According to a statement by another training center instructor who was communicating on base radio about a landing gear indication problem with training aircraft N1569P during the time period 1420 to 1430, N866AF's pilot overheard and said he would lend assistance. After a quick descent from 7,000 feet msl, loosely joining on N1569P at 2,500 feet msl, and simultaneously stating his observations about landing gear and gear door positions on base radio frequency to base operations and to N1569P, N866AF detached at about 1430. Upon detaching, the pilot stated he was climbing back up to 7,000 feet msl, to resume his test flight.
According to an eyewitness on the ground, at about 1440, he observed the aircraft traveling east to west, north of his position and south of the Lufthansa training airport at Mobile, at an extremely high rate of speed and low to the ground. The left wing was straight down and the right wing was straight up. He next observed the nose angle toward the ground, the wings roll level with the horizon, and simultaneously, the nose began to angle upward as the aircraft impacted the ground. He stated he thought there were two trainers in the landing pattern for the Mobile training airport at the time.
The pilot held a Federal Aviation Administration, (FAA) airline transport pilot certificate for airplane multiengine land and a flight instructor certificate with ratings for airplane single engine, multiengine, and instrument airplane. His most recent FAA second-class medical certificate was issued on December 3, 2001, with the limitation, "holder shall wear corrective lenses while exercising the privileges of his FAA certificate". The pilot successfully completed a biennial flight review in December, 2000. The pilot was employed by Airline Training Center Arizona as an instructor pilot on June 18, 1990, and was furloughed on September 30, 1993. He was rehired on January 4, 1999, and upgraded to the Flight Standards department on February 17, 2001. The pilot's immediate supervisor stated that, "[the pilot] was known as a conscientious and thorough check pilot."
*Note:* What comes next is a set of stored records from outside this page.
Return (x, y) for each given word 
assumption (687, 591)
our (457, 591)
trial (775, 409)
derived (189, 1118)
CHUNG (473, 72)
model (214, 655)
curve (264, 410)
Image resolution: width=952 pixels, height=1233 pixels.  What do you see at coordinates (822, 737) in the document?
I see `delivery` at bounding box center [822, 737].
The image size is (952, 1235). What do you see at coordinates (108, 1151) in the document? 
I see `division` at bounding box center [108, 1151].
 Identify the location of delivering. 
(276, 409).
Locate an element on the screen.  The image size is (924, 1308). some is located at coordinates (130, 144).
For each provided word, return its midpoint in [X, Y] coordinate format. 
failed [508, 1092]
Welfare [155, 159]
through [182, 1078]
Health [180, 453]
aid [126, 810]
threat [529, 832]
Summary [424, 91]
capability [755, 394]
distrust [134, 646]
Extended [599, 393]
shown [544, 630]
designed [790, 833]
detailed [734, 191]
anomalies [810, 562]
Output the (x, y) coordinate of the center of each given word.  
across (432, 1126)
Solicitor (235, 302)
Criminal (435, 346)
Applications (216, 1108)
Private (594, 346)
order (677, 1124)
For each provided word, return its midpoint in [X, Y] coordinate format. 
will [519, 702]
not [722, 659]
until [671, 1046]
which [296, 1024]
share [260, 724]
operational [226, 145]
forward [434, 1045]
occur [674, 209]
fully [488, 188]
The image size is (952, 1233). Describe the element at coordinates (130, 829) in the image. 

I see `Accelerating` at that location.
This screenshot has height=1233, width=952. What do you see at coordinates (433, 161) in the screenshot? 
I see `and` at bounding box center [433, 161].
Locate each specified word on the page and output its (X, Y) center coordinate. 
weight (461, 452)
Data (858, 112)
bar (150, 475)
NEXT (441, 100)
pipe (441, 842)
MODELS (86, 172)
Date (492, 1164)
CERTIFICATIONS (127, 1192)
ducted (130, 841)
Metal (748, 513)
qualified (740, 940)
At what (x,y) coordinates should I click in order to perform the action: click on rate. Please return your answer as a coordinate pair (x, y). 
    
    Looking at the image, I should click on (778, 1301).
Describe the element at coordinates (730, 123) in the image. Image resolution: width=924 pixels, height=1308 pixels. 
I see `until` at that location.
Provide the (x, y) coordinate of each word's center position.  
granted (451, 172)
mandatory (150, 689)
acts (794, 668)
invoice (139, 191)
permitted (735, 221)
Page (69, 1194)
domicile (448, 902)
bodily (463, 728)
On the day of the accident, the pilot reported for duty at 0530, and his only flight that day was the accident flight. On the day prior to the accident, the pilot reported for duty at 0530 and flew two flights, a Grob instructional flight with one student for 2:05 hours and a Bonanza instructional flight with one student for 2:25 hours. Two days prior to the accident, the pilot reported for duty at 0830 and flew two instructional flights, a Bonanza with one student for 1:45 hours and a Grob flight with one student for 1:30 hours. Three days prior to the accident was a weekend day and the pilot had a day off. Nothing unusual was reported on any of the training flights prior to the accident flight.
According to the pilot's wife, a 72-hour history of the pilot's personal life indicated no stressful conditions that could have influenced pilot performance. Family member interactions appeared to be centered around construction of their horse ranch and barn with his father-in-law's help, a long range mutual plan that was finally becoming a reality, and planning for his niece's graduation with his two daughters.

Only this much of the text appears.